TASK DIRECTIONS: Starting at the line that contains "Task: Click the orange filament color swatch", copy every line through the end of the records below exactly as written, leaving out pictures.

EXERCISE MATERIALS:
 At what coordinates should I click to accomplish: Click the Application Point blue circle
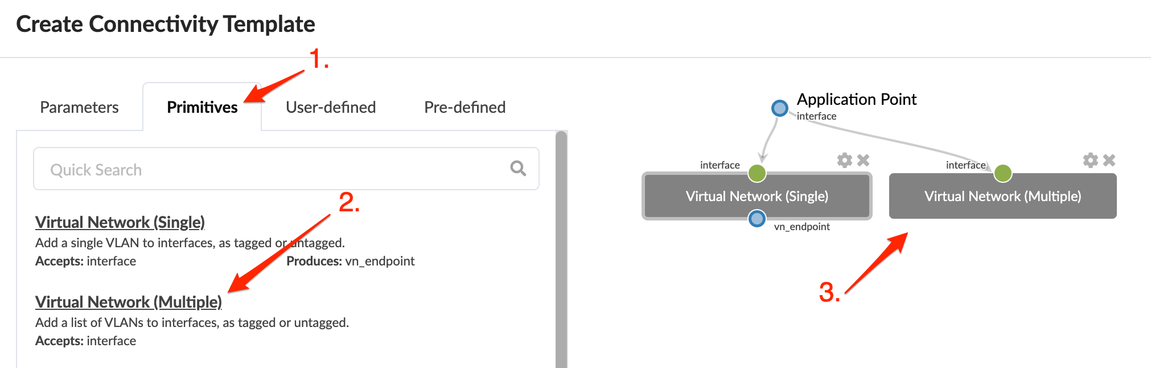pyautogui.click(x=779, y=108)
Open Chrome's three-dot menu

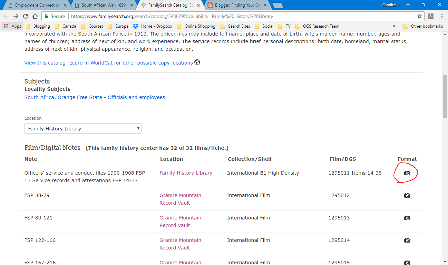click(x=442, y=16)

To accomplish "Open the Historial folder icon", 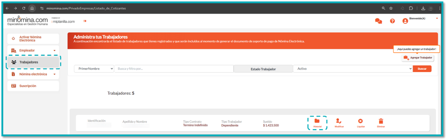I will [317, 122].
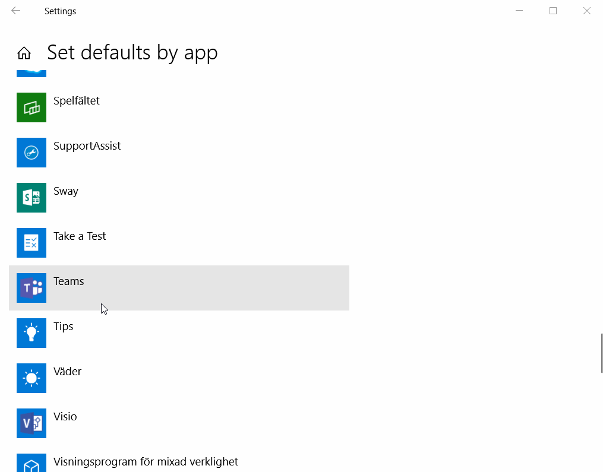The width and height of the screenshot is (603, 472).
Task: Click the Spelfältet green app icon
Action: [x=31, y=107]
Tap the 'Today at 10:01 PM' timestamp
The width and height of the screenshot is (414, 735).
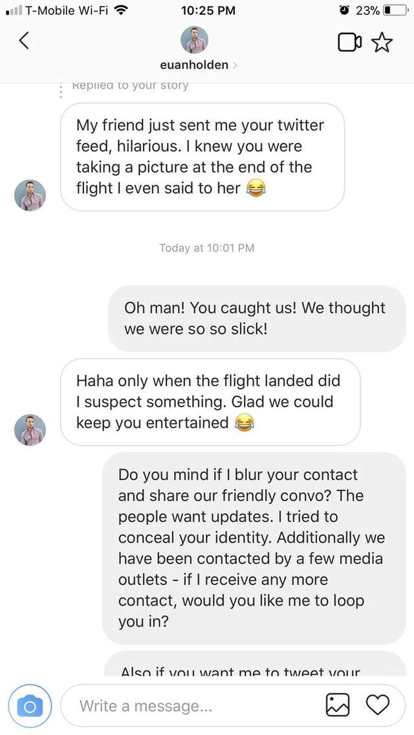[x=206, y=248]
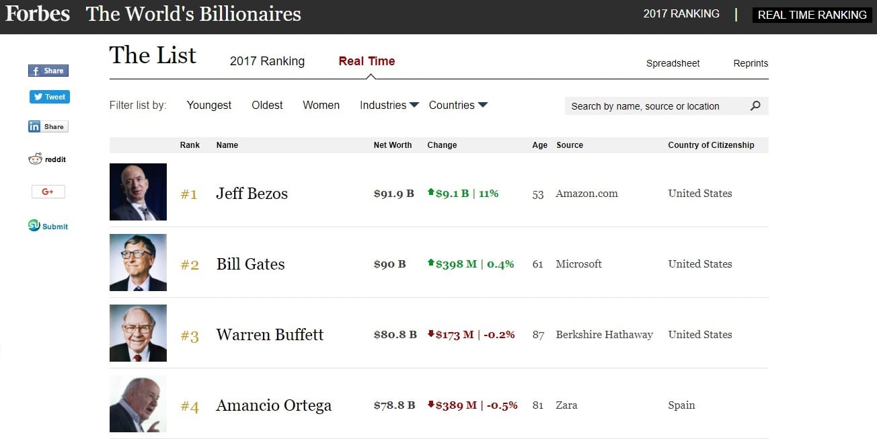The width and height of the screenshot is (877, 439).
Task: Select the Real Time tab
Action: [367, 61]
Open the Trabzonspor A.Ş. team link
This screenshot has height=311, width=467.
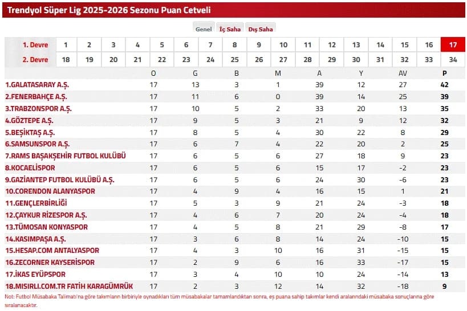click(x=38, y=109)

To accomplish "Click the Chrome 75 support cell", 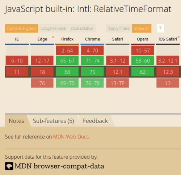I will coord(92,72).
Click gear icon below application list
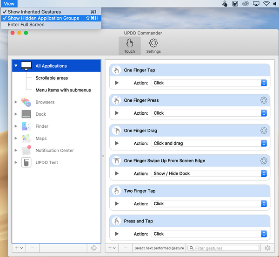Screen dimensions: 279x257 click(93, 248)
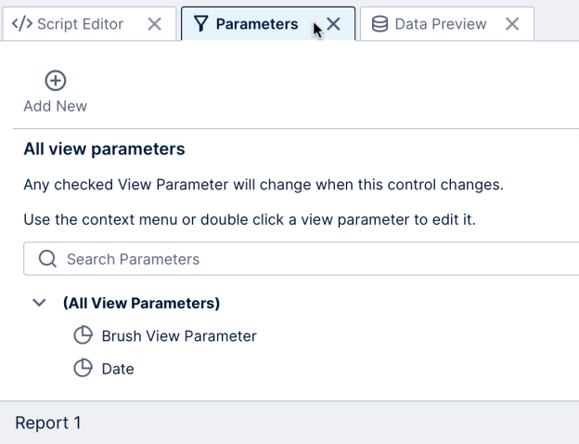Select the Date view parameter item

tap(118, 369)
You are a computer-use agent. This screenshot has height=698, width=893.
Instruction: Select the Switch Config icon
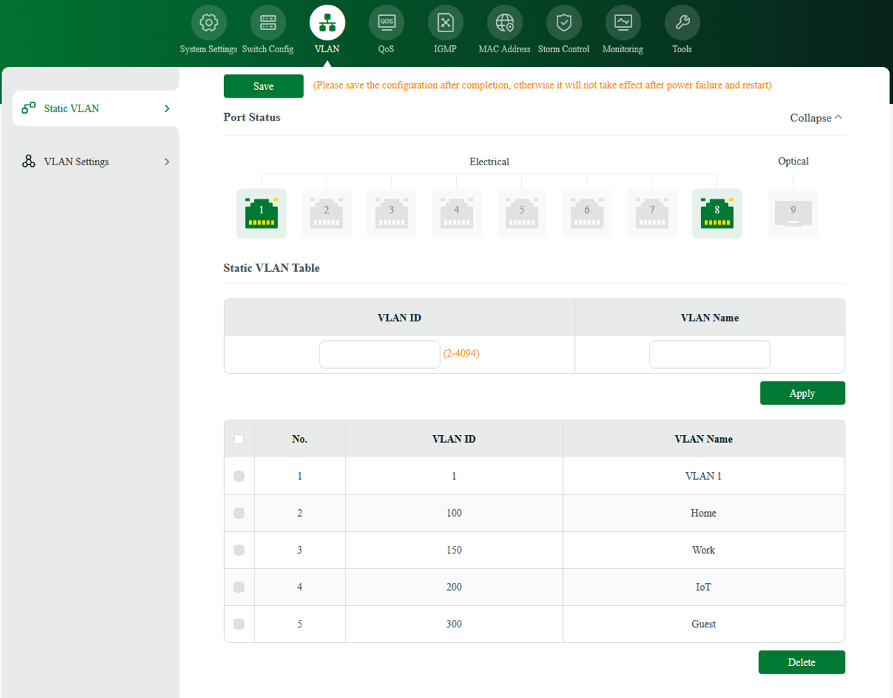click(268, 22)
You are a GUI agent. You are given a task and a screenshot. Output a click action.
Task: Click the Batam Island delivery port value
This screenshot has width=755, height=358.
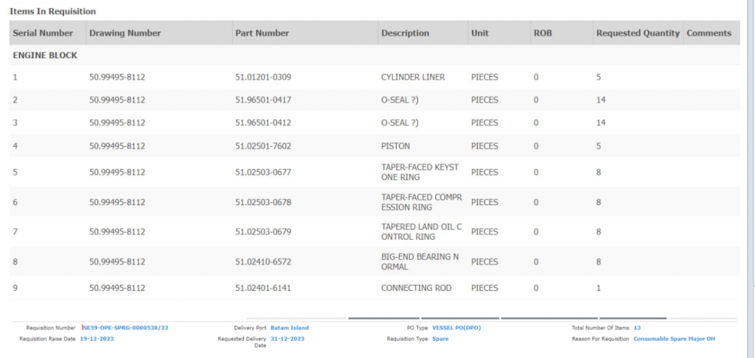pyautogui.click(x=290, y=328)
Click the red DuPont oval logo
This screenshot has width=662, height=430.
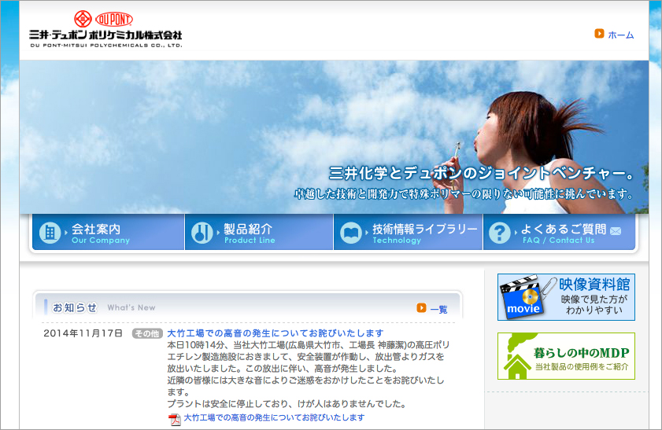click(114, 19)
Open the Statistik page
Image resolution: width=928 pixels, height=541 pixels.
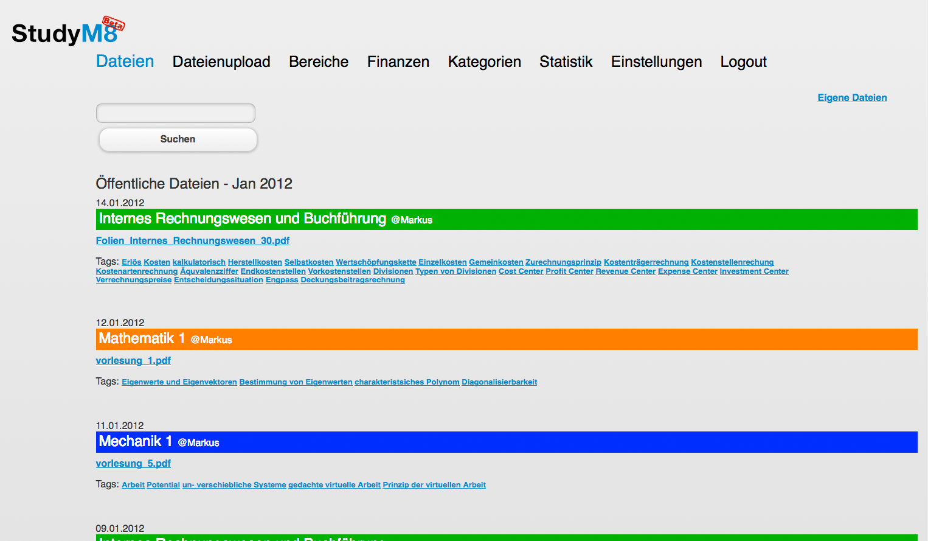coord(566,61)
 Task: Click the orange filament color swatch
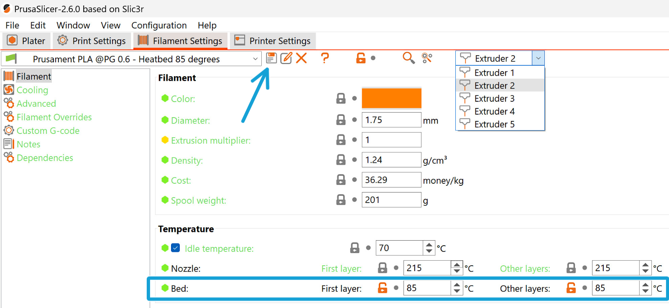point(391,98)
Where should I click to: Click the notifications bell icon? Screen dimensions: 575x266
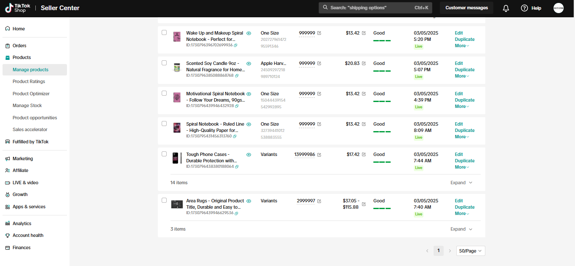click(x=506, y=8)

WRITTEN ANSWER:
 Task: Click the orange filament color swatch
point(391,98)
Where should I click to: Click the notifications bell icon? Screen dimensions: 575x266
click(x=506, y=8)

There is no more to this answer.